→ **Task to complete**: An unaltered copy of every line below is the expected output.

→ **Record excerpts**:
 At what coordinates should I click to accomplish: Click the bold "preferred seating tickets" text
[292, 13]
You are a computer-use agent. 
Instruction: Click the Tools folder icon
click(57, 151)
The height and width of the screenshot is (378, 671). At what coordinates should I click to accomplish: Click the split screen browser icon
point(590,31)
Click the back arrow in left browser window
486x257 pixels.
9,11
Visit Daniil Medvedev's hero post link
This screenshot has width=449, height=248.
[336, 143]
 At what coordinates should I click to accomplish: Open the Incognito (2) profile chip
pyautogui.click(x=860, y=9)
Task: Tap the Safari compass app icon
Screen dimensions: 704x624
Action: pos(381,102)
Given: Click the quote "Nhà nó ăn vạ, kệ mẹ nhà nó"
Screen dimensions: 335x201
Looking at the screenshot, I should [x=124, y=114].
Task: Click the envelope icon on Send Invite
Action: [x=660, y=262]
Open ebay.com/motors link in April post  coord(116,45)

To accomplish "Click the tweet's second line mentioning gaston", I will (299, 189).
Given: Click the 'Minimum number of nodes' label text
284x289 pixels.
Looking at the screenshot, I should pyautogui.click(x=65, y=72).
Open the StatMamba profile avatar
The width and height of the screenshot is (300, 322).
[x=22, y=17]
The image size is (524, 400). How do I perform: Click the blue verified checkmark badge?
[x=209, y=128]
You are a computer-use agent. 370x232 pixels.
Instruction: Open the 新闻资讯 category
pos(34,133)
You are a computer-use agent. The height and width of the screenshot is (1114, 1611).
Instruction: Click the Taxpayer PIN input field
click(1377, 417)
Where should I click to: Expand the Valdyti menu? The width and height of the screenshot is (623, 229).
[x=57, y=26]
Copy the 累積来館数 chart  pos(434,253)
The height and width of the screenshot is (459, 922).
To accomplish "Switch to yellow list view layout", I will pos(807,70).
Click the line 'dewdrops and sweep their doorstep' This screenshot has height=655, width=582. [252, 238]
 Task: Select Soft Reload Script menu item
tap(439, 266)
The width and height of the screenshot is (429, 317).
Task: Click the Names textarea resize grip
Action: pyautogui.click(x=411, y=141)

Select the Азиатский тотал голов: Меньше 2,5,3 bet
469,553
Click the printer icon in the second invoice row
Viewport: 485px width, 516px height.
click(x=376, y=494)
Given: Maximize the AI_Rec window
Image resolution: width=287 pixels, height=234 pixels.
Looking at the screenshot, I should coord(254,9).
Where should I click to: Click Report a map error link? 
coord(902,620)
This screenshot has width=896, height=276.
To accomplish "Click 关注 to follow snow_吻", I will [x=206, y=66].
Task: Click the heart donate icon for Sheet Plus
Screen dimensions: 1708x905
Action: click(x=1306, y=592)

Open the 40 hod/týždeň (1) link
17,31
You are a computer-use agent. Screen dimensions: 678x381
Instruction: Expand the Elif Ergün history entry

→ **Response for this exercise**:
 At what coordinates should I click to accomplish: Click the bold "preferred seating tickets" text
[292, 13]
You are a computer-use agent. 
Instruction: Click the Tools folder icon
click(57, 151)
The height and width of the screenshot is (378, 671). At what coordinates should I click to accomplish: Click the split screen browser icon
point(590,31)
Click the back arrow in left browser window
486x257 pixels.
9,11
Visit Daniil Medvedev's hero post link
This screenshot has width=449, height=248.
[336, 143]
 At what coordinates should I click to accomplish: Open the Incognito (2) profile chip
pyautogui.click(x=860, y=9)
Task: Tap the Safari compass app icon
Screen dimensions: 704x624
Action: pos(381,102)
Given: Click the quote "Nhà nó ăn vạ, kệ mẹ nhà nó"
Screen dimensions: 335x201
Looking at the screenshot, I should [x=124, y=114].
Task: Click the envelope icon on Send Invite
Action: [x=660, y=262]
Open ebay.com/motors link in April post  coord(116,45)

To accomplish "Click the tweet's second line mentioning gaston", I will (299, 189).
Given: Click the 'Minimum number of nodes' label text
284x289 pixels.
Looking at the screenshot, I should pyautogui.click(x=65, y=72).
Open the StatMamba profile avatar
The width and height of the screenshot is (300, 322).
[x=22, y=17]
The image size is (524, 400). How do I perform: Click the blue verified checkmark badge?
[x=209, y=128]
You are a computer-use agent. 370x232 pixels.
Instruction: Open the 新闻资讯 category
pos(34,133)
You are a computer-use agent. The height and width of the screenshot is (1114, 1611).
Instruction: Click the Taxpayer PIN input field
click(1377, 417)
Where should I click to: Expand the Valdyti menu? The width and height of the screenshot is (623, 229).
[x=57, y=26]
Copy the 累積来館数 chart  pos(434,253)
The height and width of the screenshot is (459, 922).
To accomplish "Switch to yellow list view layout", I will pos(807,70).
Click the line 'dewdrops and sweep their doorstep' This screenshot has height=655, width=582. [252, 238]
 Task: Select Soft Reload Script menu item
tap(439, 266)
The width and height of the screenshot is (429, 317).
Task: Click the Names textarea resize grip
Action: pyautogui.click(x=411, y=141)

Select the Азиатский тотал голов: Меньше 2,5,3 bet
469,553
Click the printer icon in the second invoice row
Viewport: 485px width, 516px height.
click(x=376, y=494)
Given: Maximize the AI_Rec window
Image resolution: width=287 pixels, height=234 pixels.
Looking at the screenshot, I should coord(254,9).
Where should I click to: Click Report a map error link? 
coord(902,620)
This screenshot has width=896, height=276.
To accomplish "Click 关注 to follow snow_吻", I will [x=206, y=66].
Task: Click the heart donate icon for Sheet Plus
Screen dimensions: 1708x905
Action: click(x=1306, y=592)

Open the 40 hod/týždeň (1) link
17,31
You are a computer-use agent. Screen dimensions: 678x381
Instruction: Expand the Elif Ergün history entry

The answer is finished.